### What to do
Scan each line of the records for the word "agent" and extract the ones that have it.

### Provided data

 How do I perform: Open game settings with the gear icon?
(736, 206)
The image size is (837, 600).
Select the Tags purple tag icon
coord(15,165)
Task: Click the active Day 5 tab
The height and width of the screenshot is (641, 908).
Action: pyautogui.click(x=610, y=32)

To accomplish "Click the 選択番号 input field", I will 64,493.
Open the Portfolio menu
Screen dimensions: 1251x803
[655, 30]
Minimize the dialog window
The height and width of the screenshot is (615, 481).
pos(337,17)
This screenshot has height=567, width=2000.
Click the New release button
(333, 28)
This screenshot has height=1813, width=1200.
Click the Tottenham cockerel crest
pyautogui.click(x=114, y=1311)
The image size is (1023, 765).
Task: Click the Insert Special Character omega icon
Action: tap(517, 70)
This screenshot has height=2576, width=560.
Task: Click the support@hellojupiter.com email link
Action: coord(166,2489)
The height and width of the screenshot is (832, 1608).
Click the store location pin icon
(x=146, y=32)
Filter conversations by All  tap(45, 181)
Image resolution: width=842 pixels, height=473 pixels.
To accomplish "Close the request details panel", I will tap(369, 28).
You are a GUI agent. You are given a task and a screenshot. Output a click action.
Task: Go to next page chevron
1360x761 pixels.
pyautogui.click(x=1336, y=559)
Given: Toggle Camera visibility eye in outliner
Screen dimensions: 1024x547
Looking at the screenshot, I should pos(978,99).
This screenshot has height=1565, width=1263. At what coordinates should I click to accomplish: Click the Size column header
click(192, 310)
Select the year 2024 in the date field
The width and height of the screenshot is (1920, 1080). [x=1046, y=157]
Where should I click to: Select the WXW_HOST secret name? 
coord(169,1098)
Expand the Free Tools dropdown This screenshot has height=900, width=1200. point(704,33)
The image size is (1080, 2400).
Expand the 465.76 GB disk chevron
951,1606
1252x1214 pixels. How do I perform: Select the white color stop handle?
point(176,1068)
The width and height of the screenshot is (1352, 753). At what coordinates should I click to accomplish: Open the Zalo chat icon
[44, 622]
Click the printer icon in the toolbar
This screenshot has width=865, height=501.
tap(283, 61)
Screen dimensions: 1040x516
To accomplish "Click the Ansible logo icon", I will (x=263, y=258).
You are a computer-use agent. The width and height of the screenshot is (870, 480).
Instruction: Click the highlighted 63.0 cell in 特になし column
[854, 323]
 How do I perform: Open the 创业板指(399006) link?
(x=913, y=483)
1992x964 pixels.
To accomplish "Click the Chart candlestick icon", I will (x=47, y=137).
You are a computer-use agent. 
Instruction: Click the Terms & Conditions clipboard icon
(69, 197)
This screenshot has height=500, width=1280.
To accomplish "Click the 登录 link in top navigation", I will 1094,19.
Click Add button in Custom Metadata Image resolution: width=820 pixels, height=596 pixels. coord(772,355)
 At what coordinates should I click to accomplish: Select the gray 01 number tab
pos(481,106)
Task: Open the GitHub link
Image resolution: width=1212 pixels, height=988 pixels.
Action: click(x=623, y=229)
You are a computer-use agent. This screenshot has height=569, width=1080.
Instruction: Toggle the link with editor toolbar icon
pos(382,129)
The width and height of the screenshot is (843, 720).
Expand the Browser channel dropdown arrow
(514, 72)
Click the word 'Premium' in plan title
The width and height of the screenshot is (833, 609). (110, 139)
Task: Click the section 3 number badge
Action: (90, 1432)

### Result
You are a GUI agent. You are given a task and a screenshot. Output a click action.
You are a computer-use agent. The width and height of the screenshot is (870, 480).
You are a computer-use agent. 
You are a computer-use agent. This screenshot has height=569, width=1080.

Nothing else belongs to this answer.